Date posted: 27/10/2022

Federal Budget 2022-23: Australia’s economic outlook

COVID, inflation and international instability are impacting Australia’s finances and the October budget. What are the key economic indicators showing?

In brief

  • Increasing interest rates to curb inflation has lowered Australia’s debt but has also increased interest payments.
  • Allocation of Government expenditure is tightly targeted, so it does not prompt further interest rate rises.
  • Australia’s structural deficit has worsened and is set to continue beyond 2032.

Treasurer Jim Chalmers handed down his first Federal Budget on 25 October 2022. Touted as a bread-and-butter Budget, it has contributed to resetting the economic agenda and the discussion about how to fund Australia’s structural deficit and debt repayment obligations at a later point in time.

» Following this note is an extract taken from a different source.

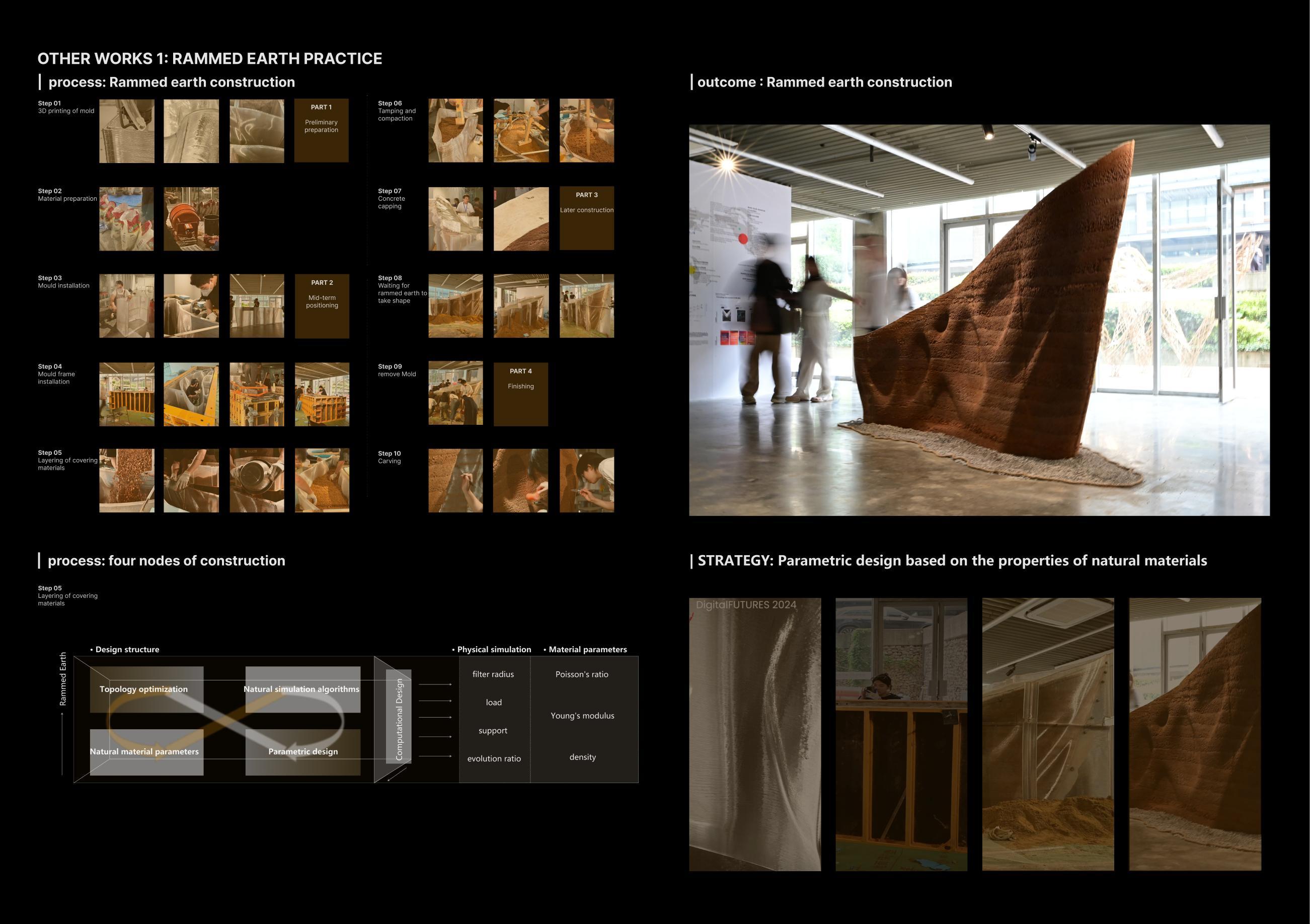This screenshot has width=1310, height=924.
Task: Click the Young's modulus parameter
Action: [x=582, y=716]
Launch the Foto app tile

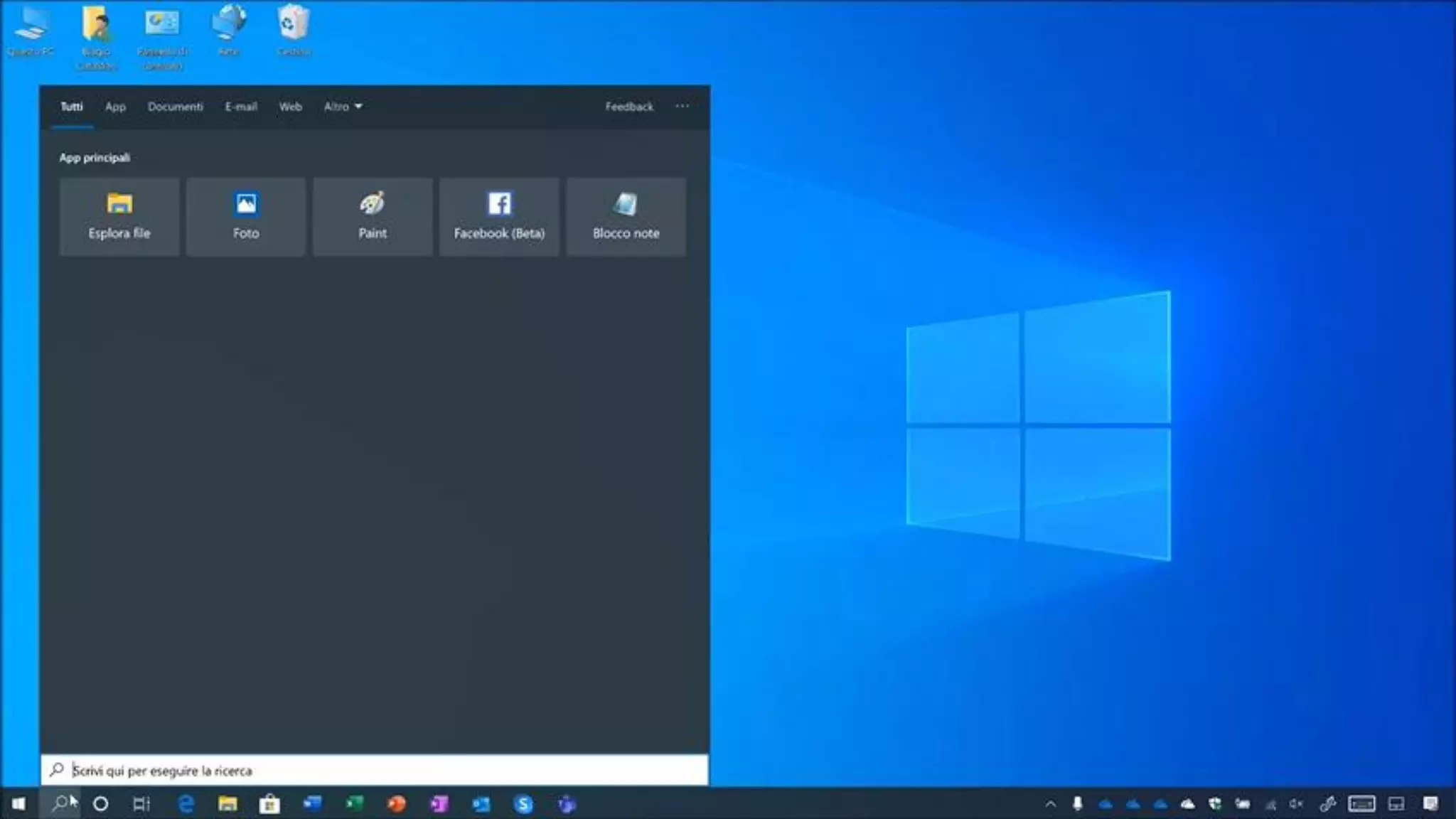pyautogui.click(x=246, y=216)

The pandemic, Russia’s invasion of Ukraine, strained supply chains, heightened world security issues and rising inflation have all painted an uncertain economic future, with real GDP growth being revised down to 1.5% in 2023-24.

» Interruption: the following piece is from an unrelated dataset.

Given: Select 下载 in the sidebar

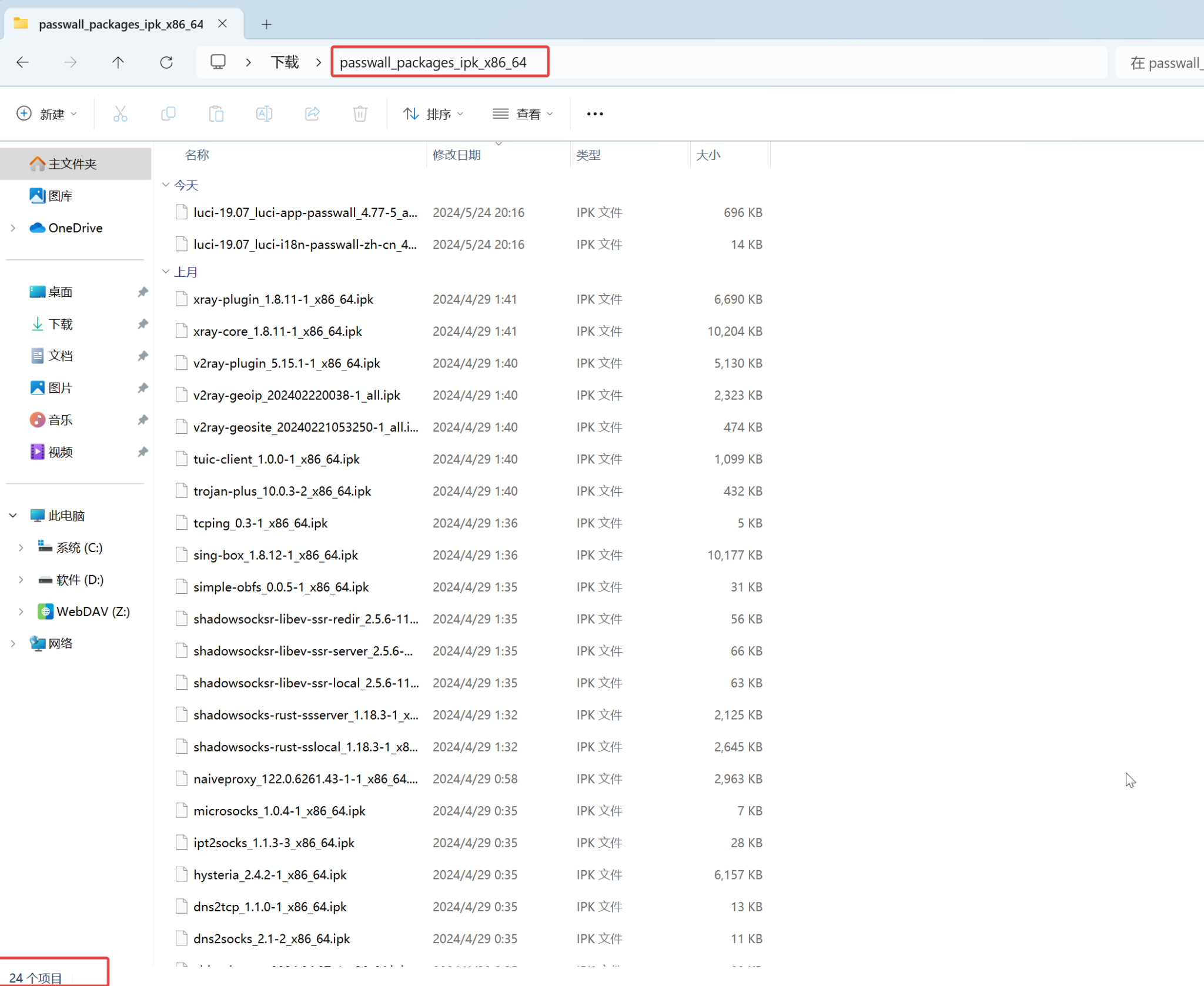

Issues that have taken centre stage include costings of election commitments, under funding of existing programs and rebalancing of expenditure due to the so-called waste and rorts audit. With interest payments, NDIS, aged care, hospitals, and defence expenditure increasing rapidly, questions of how to fund the long-term structural deficit are coming to the fore.  

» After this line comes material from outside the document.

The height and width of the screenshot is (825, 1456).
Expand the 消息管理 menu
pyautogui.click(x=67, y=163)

It is unclear whether the Government will address long-term taxation reform in the May 2023 Budget.  But it is highly likely that stage 3 tax cuts and the low- and middle-income tax offset for individuals will be debated before the next Budget, as well as the continuation of the instant asset write-off and carry back of losses for business. 

What is the state of Australia’s economy?

Real GDP 

Australia is in for a tough couple of years.  Real GDP is expected to plummet from 3.25% in 2022-23 to 1.5% in 2023-24 before increasing to 2.25% in 2024-25. Medium-term projections have reduced the long run productivity growth assumption from the 30-year average of 1.5% to the 20-year average of 1.2%. 

This highlights the financial impact of the productivity challenge that Australia is facing and impacts the Budget structural deficit.


This is expected to peak at 7.75% in the December quarter of 2022 and to persist for longer due to higher energy prices that add to about 1% of the inflation rate. Inflation is expected to decrease to 5.75% in 2022-23, 3.5% in 2023-24 and 2.5% in 2024-25 and 2025-26.  

Real wage growth 

Wage growth is expected to be negative for 2022-23, about even in 2023-24 before becoming positive in 2024-25.

Debt and interest 

Net debt at 23% of GDP is better than previous forecasts. When interest rates rise, existing securities which were issued with low coupon rates are less attractive to investors so their price on the secondary market falls. The lower market value of Government securities means that the value of net debt falls. The 2032 projection for net debt is 31.9% of GDP.

Despite the improvement in the debt position, higher interest rates have resulted in net interest payments increasing rapidly – they are the fastest increasing expenditure item in the Budget. 

Budget deficit

The budget deficit is expected to be -1.5% of GDP ($-36.9 billion) in 2022-23 and to then steadily increase over both the forward estimates and the medium term to -1.9% of GDP.  

While tax receipts increase from 22.7% of GDP in 2022-23 to 24.1% in 2032, payments increase even faster from 25.9% of GDP in 2022-23 to 27.9% of GDP in 2032. Interest is the fastest growing expenses at 14% per annum and is closely followed by the NDIS at 12.1%. Expenditure on hospitals, aged care and defence are also rapidly increasing at 6.1%, 5% and 4.4% respectively.  

The combination of increased expenditure and lower productivity means that the structural deficit – that is the budget balance that has had temporary factors removed from it – has substantially deteriorated. The below graph from the Budget papers outlines this structural budget balance.  


Source: 2022-23 October Budget Papers

This Budget seeks to understand Australia’s future expenses and revenues. It is clear that there is an uncertain future and that Australia has a significant underlying structural deficit. Tough discussions about tax reform and expenditure need to be had.